Public display images are typically preview-sized. Some records may expose a public high-resolution viewer URI; licensable original files remain subject to PhillyHistory's paid licensing workflow and are not retrieved by this crawler.
The published metadata is available as a dataset on Hugging Face: h0rv/phillyhistory-metadata.
- Current: PhillyHistory / Philadelphia City Archives.
- TODO: Free Library of Philadelphia, Historical Images of Philadelphia.
- TODO: Temple University Urban Archives.
- TODO: Library Company of Philadelphia digital collections.
- TODO: Historical Society of Pennsylvania digital collections.
Provider-specific crawler code lives under oldphilly/crawlers/. The active implementation is
oldphilly/crawlers/phillyhistory/.
This project uses uv and Python 3.12 or newer.
uv sync
uv run python scripts/crawl.py --mode initThe database is created at data/oldphilly.sqlite; runtime HTML samples and JSONL exports live
under data/raw_html/ and data/exports/.
If the database already exists, init asks for confirmation and preserves existing rows.
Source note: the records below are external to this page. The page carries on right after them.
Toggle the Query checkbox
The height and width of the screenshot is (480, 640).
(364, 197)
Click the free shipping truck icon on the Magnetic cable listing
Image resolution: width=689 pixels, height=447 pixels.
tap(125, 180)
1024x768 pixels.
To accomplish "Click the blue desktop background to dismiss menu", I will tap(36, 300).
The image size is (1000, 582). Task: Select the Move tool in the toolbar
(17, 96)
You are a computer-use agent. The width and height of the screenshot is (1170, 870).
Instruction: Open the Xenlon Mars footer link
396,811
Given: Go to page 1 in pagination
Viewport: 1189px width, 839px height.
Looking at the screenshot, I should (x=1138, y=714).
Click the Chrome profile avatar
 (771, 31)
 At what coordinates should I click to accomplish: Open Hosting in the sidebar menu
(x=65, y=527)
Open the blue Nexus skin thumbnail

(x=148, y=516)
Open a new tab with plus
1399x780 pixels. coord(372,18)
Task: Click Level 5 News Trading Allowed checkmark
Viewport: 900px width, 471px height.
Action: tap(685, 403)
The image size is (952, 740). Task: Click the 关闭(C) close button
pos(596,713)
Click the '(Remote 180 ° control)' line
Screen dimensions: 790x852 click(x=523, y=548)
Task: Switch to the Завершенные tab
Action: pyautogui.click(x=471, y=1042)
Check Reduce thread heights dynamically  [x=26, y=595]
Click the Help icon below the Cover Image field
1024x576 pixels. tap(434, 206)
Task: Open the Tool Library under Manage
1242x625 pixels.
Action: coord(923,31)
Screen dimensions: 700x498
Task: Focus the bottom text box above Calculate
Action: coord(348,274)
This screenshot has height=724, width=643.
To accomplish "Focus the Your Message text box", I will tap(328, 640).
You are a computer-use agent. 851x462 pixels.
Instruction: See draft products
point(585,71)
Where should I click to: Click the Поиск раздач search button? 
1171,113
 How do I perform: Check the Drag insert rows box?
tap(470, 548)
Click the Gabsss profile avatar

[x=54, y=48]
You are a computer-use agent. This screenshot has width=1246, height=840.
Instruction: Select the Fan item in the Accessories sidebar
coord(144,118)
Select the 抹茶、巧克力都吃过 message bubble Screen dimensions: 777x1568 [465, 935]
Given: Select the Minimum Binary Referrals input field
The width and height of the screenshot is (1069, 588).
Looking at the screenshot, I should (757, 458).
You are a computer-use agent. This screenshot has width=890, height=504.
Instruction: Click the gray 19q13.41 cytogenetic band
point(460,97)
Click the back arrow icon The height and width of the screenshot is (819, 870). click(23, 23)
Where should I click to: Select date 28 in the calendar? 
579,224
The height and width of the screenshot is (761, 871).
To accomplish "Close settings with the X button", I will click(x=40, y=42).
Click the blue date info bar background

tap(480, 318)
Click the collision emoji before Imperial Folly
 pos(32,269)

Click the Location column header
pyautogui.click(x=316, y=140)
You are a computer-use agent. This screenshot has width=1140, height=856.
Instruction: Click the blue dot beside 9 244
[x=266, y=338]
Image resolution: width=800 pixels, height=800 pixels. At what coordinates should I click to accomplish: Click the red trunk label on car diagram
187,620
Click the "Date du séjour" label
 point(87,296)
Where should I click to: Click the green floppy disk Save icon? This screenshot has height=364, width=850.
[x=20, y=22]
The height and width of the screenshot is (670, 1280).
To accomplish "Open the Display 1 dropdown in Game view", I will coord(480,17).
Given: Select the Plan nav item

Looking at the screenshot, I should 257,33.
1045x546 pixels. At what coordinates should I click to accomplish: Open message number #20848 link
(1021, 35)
To
intentionally rebuild from scratch, use --reinit; it also asks for confirmation unless --yes is
provided:
uv run python scripts/crawl.py --mode init --reinitThe client allows only PhillyHistory hosts, sends a descriptive user agent, spaces request starts, retries transient failures, and stops on repeated blocking statuses or challenge pages. Search pagination is sequential; detail fetching uses bounded concurrency.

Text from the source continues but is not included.